1) Upping Your Pull-ups — asked by Gary Cook What are the most effective lat exercises to work on to be able to do multiple rep (and, hopefully someday, multiple set) full body weight wide-grip pull-ups?
“Any kind of row or pull-up movement works the lats hard. If you’re trying to improve your pull-up numbers though, you need a specific plan. Try the one-half plus one method. Find the number of pull-ups you can do and divide it in half. Now do four sets of that number. So, if you can do eight reps at most, do four sets of four. The next week, add one rep, so you’ll do four sets of five. Then repeat the process with five pounds added. Add 10 pounds, 15, and then 20. Take a week off and re-test your pull-up number.”
2) Carrying Your Weight — asked by William Giles How much weight should you be able to throw around compared to other upper body parts like chest and shoulders. Is there a ratio?
"Certain exercises, like the bench press, are very stable and done with a restricted range of motion, and that helps you lift more weight. For that reason you’ll always be able to lift more on them than other exercises (you’ll always bench more than you can row or overhead press). You should, however, always strive to balance your movement patterns with equal volume so one muscle group doesn’t grow out of proportion to another. For instance, if your workout has you benching 250 pounds for two sets of six, that’s a total volume of 3,000 pounds lifted. If you can only row 200 for six, you need to do one more sets of at least three reps to equal the same amount of weight lifted."

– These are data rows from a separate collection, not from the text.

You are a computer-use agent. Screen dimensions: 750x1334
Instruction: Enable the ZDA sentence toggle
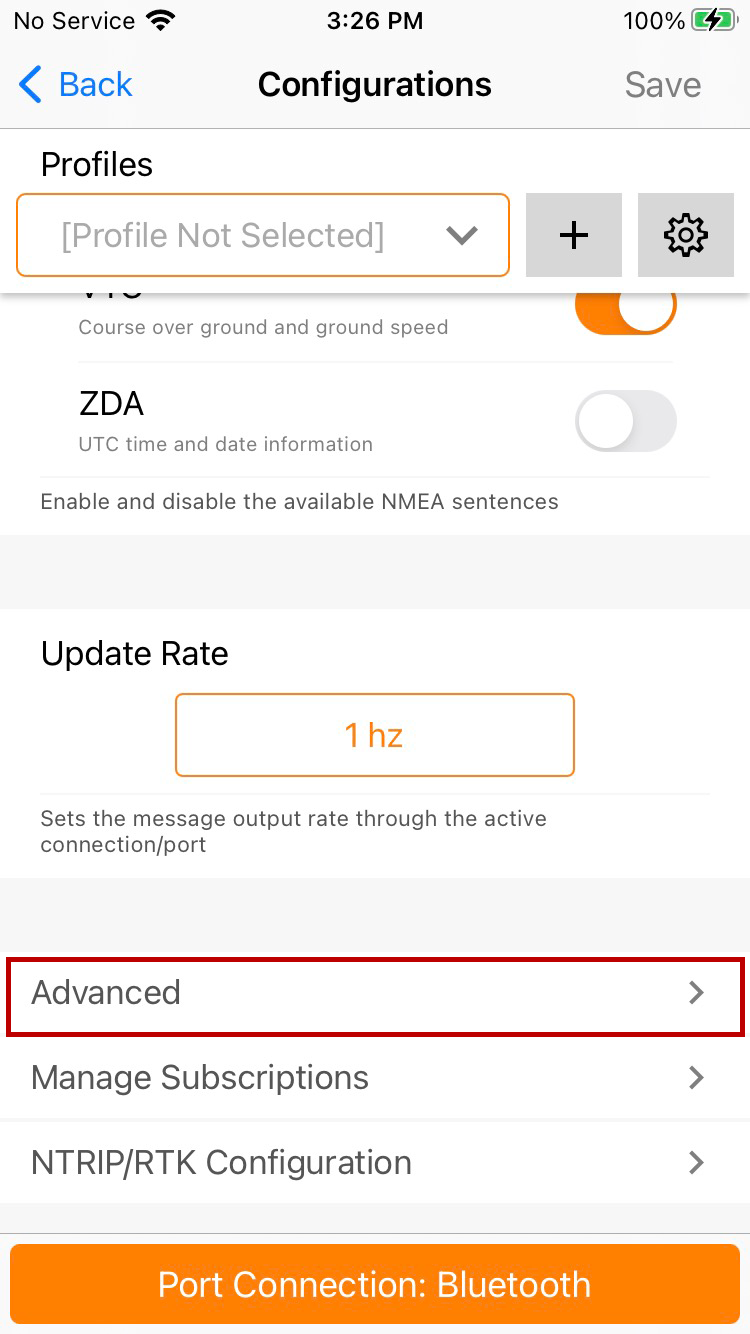[625, 421]
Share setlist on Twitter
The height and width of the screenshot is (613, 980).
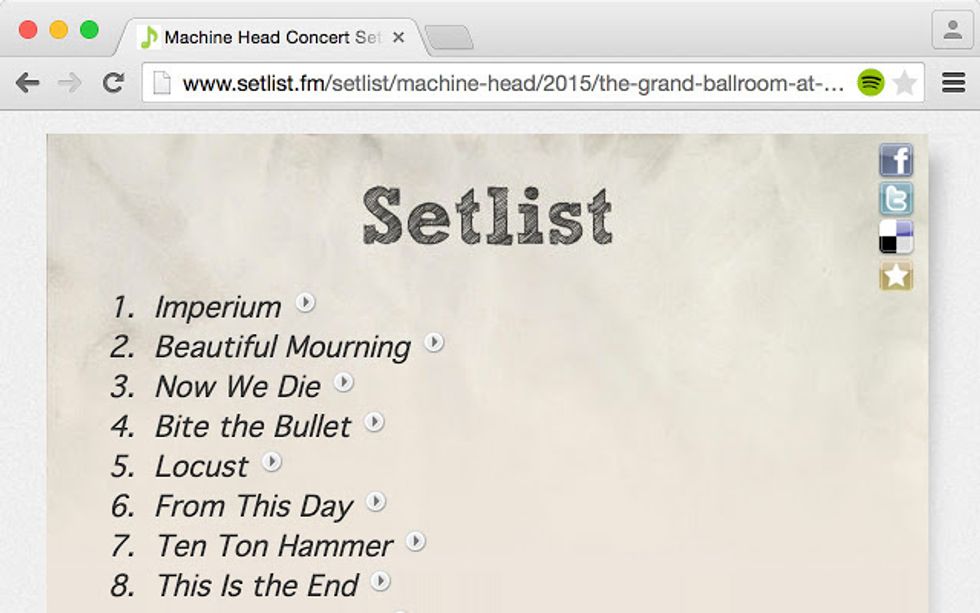point(896,198)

3) Isolation Exercises — asked by Marcus Ryals What are the best isolation exercises for your back?
"Pulldowns and chest-supported rows."
4) Warming Up — asked by Jason Stamper What's the best warm up/stretching to do before a back workout?
"Use a foam roller or tennis/lacrosse ball to work out knots in your traps, lats, middle and lower back. You don’t need to stretch before the session, but you may see faster muscle gains if you stretch immediately afterward. Hang from a pull-up bar for one minute, then grab onto something sturdy, bend forward at the hips, and arch your back. Hold that for one minute. These stretches need to be extreme and almost feel like they’re ripping your skin. The point is to stretch the connective tissue around your muscles in order to make room for them to grow."
5) Home Training — asked by David Freson When working out at home, what is the best exercise to perform to strengthen your lower back without weights?
“You can do back extensions off a bench or reverse extensions. For the former, lie on a bench with your hips on the edge and let your upper body hang off it (it helps if someone can hold your legs down). Push your hips into the bench and extend your body so it forms a straight line. For the reverse extension, let your legs dangle off and raise them up to be even with your body."